Oregon became the 33rd member to join as a state with the United States of America on the 14th of February, in 1859. At this time, the Civil War was on the verge of breaking out and Oregon had remained neutral to the entire topic. Of course, it neither practiced slavery, nor encouraged it, but the law in Oregon still forbade any slaves or colored Americans to enter their state to avoid the extremely controversial and sensitive issue of slavery, altogether.

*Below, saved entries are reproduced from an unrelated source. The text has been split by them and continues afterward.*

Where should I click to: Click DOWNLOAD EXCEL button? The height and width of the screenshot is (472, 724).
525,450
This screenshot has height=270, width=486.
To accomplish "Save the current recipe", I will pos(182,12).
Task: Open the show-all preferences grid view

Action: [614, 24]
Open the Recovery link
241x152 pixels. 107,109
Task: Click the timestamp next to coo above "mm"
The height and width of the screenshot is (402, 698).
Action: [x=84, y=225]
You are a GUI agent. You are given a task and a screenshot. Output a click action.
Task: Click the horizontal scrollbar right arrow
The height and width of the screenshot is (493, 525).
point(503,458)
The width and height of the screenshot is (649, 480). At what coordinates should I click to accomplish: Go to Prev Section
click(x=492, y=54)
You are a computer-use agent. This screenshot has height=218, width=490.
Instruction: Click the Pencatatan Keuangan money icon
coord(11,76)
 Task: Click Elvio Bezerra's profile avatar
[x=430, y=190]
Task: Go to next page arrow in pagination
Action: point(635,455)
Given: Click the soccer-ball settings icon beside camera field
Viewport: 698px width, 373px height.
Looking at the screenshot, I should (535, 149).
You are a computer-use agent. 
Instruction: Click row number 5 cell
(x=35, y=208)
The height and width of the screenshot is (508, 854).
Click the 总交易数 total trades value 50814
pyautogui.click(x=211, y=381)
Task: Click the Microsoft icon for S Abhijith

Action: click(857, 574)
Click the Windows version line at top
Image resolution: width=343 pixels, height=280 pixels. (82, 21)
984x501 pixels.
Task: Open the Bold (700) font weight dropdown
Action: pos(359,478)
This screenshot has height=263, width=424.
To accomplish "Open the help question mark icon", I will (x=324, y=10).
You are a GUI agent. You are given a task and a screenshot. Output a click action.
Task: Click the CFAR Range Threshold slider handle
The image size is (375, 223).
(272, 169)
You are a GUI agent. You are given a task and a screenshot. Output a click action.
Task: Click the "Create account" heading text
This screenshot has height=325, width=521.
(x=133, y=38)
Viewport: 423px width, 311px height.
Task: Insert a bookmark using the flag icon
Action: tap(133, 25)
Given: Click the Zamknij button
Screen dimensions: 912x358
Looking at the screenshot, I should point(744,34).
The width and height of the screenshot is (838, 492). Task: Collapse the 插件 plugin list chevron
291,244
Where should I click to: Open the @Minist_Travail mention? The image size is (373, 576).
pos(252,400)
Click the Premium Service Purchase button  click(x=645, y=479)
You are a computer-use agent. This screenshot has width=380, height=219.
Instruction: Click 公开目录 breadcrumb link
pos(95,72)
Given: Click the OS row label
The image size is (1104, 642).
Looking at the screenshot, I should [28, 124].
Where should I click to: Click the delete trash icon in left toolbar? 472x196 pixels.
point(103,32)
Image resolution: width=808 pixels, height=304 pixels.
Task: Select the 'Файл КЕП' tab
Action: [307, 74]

Oregon was always more focused towards business and industrialization and thus they flourished. Oregon was famous for having developed strong fishing, mining; timber and farming industries that only improved with time and it still remains one of the top industrial states in the US today. The reason as to why Oregon achieved such success in business was because of the fact that people had immigrated over here with the hope to prosper and little else occupied their minds other than that ambition. Most of these immigrants had entered Oregon from the eastern states after traveling through the famous Oregon Trail, which was two thousand miles long and lay between the Pacific and the eastern states. Many of these people had made the journey entirely on foot and the number of such people was in the thousands. It was the joint effort and willpower of these people that got them the statehood after being just a territory of the United States for eleven years from 1848 to 1859. The Constitution of Oregon was already approved and in effect from 9th November, 1857, even before Oregon received statehood officially on 14th February, 1859.

Had it not been for the upcoming Civil War and the debate among the congressmen regarding the slavery issue, Oregon would have joined the US as the 33rd state fourteen months prior to the date on which it attained statehood. It should be noted that when President Buchanan at last granted statehood to Oregon, it joined the US as a state where African-Americans would not be treated as slaves, or in other words, as a “free” state.